Potente's edge-of-instability performance plumbs Sissi's warped naivete and insecurity, embodying her with such a raw, apprehensive nature that she even walks with small, uncertain steps, like a child treading carefully on the thin ice of a frozen pond. Furmann is equally moving as Bodo, a man so wounded by his wife's death that he is at once both inhumanly placid and bursting with pain and rage. Tears roll down his cold, chiseled face at the slightest provocation, and he sleepwalks during nightmares, sometimes ending up on his knees with his arms wrapped tightly around a furnace he imagines to be the warm form of his dead wife.

But with all this going for it -- plus Tykwer's new, spellbindingly sedated style of meditating on the themes of chance, fate and love -- "The Princess and the Warrior" is walking on one wounded leg: It's underlying bank robbery plot often feels like little more than subterfuge.

Bodo, another of Tykwer's magnetic small time crooks, is planning a complex break-in at a bank where his cousin is a security guard. Sissi, of course, gets mixed up in the heist.

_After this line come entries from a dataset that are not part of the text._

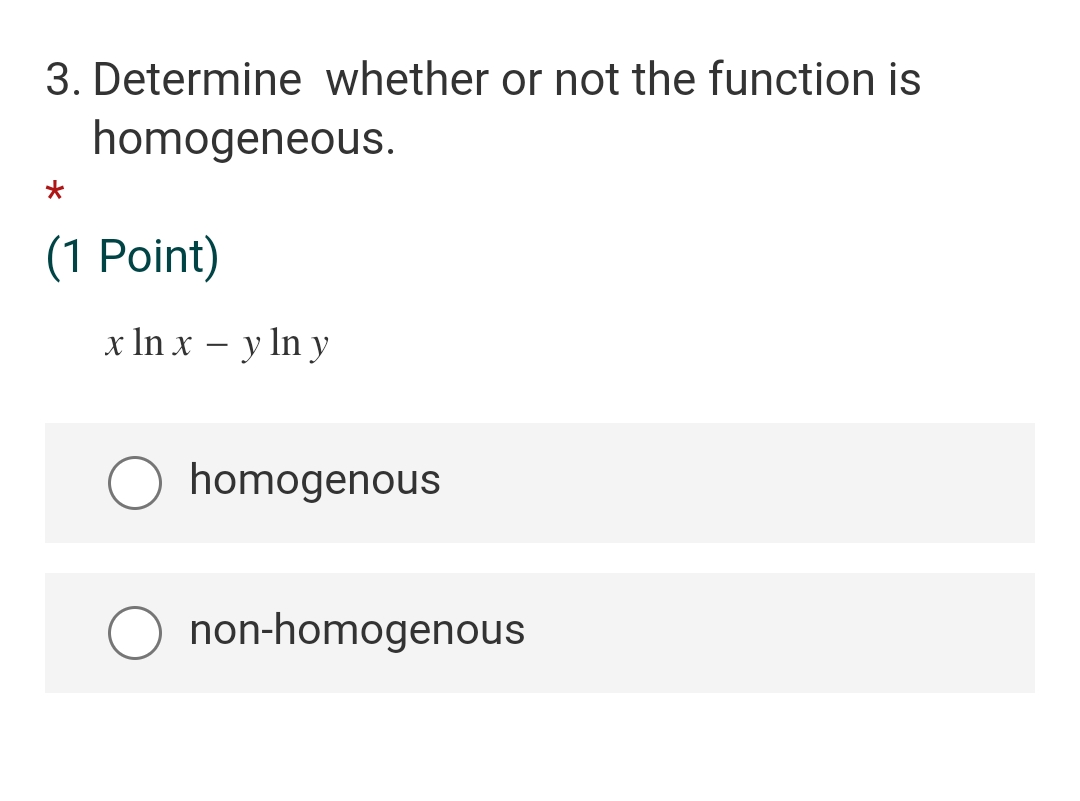
Task: Click the (1 Point) label
Action: point(132,255)
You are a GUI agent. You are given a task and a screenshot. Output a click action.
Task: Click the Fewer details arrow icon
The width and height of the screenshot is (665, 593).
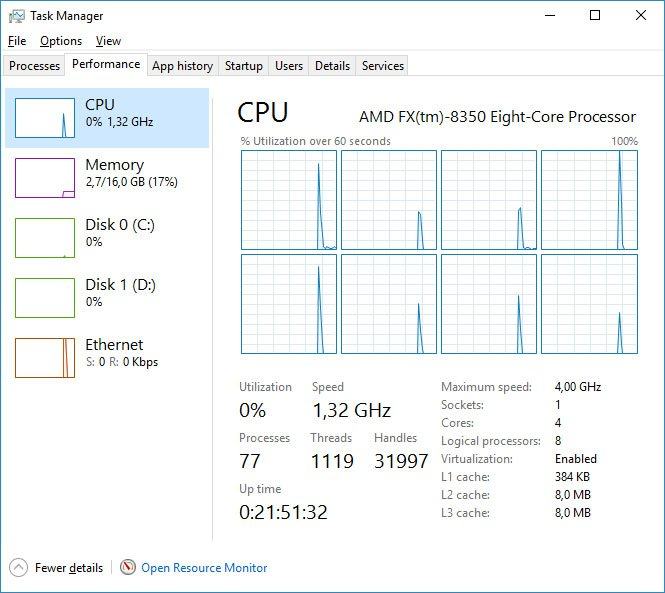[18, 567]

In the wake of the bank job, however, is where the picture really falls down. Their getaway feels in many ways like the end of the film, turning the entire last act into a clock-watching coda. Looking to hide out, Sissi and Bodo return to the asylum, where Tykwer launches a hole-riddled finale that depends on the absurd notion that a psychiatric hospital wouldn't keep any of its doors locked -- even those to inmates' rooms and stairwells that lead to the roof and even while the joint is supposedly locked down after an incident.

The tremendous performances and the film's engrossing, enveloping ambiance really take hold of you while watching "The Princess and the Warrior," but after the credits roll the nagging problems and logistical questions stay with you longer and more vividly than the story.